How much space do I need to grow microgreens in Murfreesboro?
A 10 by 10 foot room with two shelving units holds 60 to 80 active trays, which is enough to produce $3,000 to $5,000 per month. A basement, garage corner, spare bedroom, or sunroom all work in Murfreesboro's climate. Vertical shelving is the fastest path to higher revenue per square foot.
What is the best app for tracking microgreen production in Murfreesboro?
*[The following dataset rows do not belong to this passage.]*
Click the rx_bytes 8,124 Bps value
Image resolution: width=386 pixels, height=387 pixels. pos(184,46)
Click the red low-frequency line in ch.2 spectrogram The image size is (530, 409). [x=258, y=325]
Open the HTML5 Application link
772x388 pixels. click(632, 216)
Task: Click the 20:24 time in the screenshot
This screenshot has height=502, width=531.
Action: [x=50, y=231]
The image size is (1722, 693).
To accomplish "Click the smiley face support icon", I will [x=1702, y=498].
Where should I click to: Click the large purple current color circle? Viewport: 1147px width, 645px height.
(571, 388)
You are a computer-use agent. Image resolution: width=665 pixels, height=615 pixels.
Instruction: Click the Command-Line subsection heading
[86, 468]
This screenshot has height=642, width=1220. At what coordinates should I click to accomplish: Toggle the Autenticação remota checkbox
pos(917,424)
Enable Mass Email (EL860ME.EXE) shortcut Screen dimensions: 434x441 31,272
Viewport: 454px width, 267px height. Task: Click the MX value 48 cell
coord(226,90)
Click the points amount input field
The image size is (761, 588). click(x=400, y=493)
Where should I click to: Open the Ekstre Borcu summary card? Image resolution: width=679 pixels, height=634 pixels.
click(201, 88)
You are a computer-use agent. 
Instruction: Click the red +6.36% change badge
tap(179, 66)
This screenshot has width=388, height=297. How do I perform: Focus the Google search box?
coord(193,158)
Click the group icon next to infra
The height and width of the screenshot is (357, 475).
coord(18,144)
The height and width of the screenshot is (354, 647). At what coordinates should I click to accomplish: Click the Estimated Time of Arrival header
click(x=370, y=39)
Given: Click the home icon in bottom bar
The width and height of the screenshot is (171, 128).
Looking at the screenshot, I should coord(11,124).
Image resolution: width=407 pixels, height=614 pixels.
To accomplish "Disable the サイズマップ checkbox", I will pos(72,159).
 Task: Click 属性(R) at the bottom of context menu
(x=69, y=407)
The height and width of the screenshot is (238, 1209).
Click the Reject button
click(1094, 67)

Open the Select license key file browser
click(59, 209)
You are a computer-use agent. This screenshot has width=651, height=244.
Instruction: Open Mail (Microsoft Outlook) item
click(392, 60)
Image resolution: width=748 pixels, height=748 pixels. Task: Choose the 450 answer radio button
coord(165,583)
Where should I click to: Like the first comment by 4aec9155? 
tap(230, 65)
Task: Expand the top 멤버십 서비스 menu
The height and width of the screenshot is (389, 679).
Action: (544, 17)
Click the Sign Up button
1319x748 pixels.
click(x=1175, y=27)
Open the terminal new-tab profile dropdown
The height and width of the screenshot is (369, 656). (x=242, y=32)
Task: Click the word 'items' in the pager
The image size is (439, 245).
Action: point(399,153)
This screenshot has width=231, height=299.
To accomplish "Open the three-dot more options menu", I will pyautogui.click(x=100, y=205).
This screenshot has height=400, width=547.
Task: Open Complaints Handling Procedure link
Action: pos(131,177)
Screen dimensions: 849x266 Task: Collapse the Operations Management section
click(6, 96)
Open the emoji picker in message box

Grown Like A Pro is the operating system used by working microgreen farms in Murfreesboro. It handles seed density math, watering schedules, harvest timing, inventory, customer orders, and the financial side. Free 30-day trial with no credit card.
How long does it take to learn to grow microgreens commercially?
Most growers in Murfreesboro are selling their first trays within 30 days of starting. Commercial proficiency, meaning you can run 50-plus trays per week without losing crops to mold or under-seeding, takes 60 to 90 days. The seed density and watering math is the single biggest predictor of how fast you get there.
Do I need a license to sell microgreens in Murfreesboro?
For farmers market and direct-to-consumer sales in Murfreesboro, most growers operate under Tennessee's cottage food law with no special license. For wholesale to restaurants and grocery stores, you typically need a basic food handler permit, a sales tax permit, and depending on volume, an inspection from your county health department.
How do I price microgreens to restaurants in Murfreesboro?
Restaurant wholesale in Murfreesboro runs $1.50 to $2.50 per ounce for standard varieties, $3 to $5 per ounce for specialty varieties like shiso, micro basil, or amaranth. Sell by the pound for repeat accounts. Local fresh commands a premium over the shipped-in product that most Murfreesboro restaurants currently buy.

Related guides

Once you have the Murfreesboro math in your head, the next read is the density chart that drives every tray you plant.